• [Supplied records]
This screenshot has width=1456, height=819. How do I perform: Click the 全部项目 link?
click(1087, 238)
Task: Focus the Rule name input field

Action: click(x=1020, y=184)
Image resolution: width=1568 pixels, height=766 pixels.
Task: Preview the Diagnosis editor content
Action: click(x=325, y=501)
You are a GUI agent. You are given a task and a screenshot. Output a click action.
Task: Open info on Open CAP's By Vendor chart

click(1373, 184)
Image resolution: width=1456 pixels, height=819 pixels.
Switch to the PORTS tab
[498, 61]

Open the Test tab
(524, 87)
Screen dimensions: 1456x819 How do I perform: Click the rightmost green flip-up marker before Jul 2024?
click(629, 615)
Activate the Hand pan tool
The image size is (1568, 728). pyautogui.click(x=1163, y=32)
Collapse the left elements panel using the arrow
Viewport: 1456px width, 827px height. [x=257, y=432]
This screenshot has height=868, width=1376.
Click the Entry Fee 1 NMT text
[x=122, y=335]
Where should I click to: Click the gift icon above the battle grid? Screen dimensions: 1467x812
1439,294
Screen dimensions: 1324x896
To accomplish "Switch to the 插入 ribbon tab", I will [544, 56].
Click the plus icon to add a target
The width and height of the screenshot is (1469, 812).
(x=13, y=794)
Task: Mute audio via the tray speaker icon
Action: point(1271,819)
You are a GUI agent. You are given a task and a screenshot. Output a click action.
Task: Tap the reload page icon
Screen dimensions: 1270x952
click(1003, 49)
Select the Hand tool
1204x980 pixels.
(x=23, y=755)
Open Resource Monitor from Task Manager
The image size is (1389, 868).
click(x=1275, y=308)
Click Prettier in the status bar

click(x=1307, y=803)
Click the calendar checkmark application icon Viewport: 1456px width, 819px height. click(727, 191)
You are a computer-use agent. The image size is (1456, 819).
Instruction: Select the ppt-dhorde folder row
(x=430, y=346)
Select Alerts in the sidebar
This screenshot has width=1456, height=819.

• [Exercise objective] Copy, exactly as written, the lines above, beginning with the one that contains "Instruction: Select the ppt-dhorde folder row" and ending with the last.

• [Written response]
Instruction: Select the ppt-dhorde folder row
(x=430, y=346)
Select Alerts in the sidebar
This screenshot has width=1456, height=819.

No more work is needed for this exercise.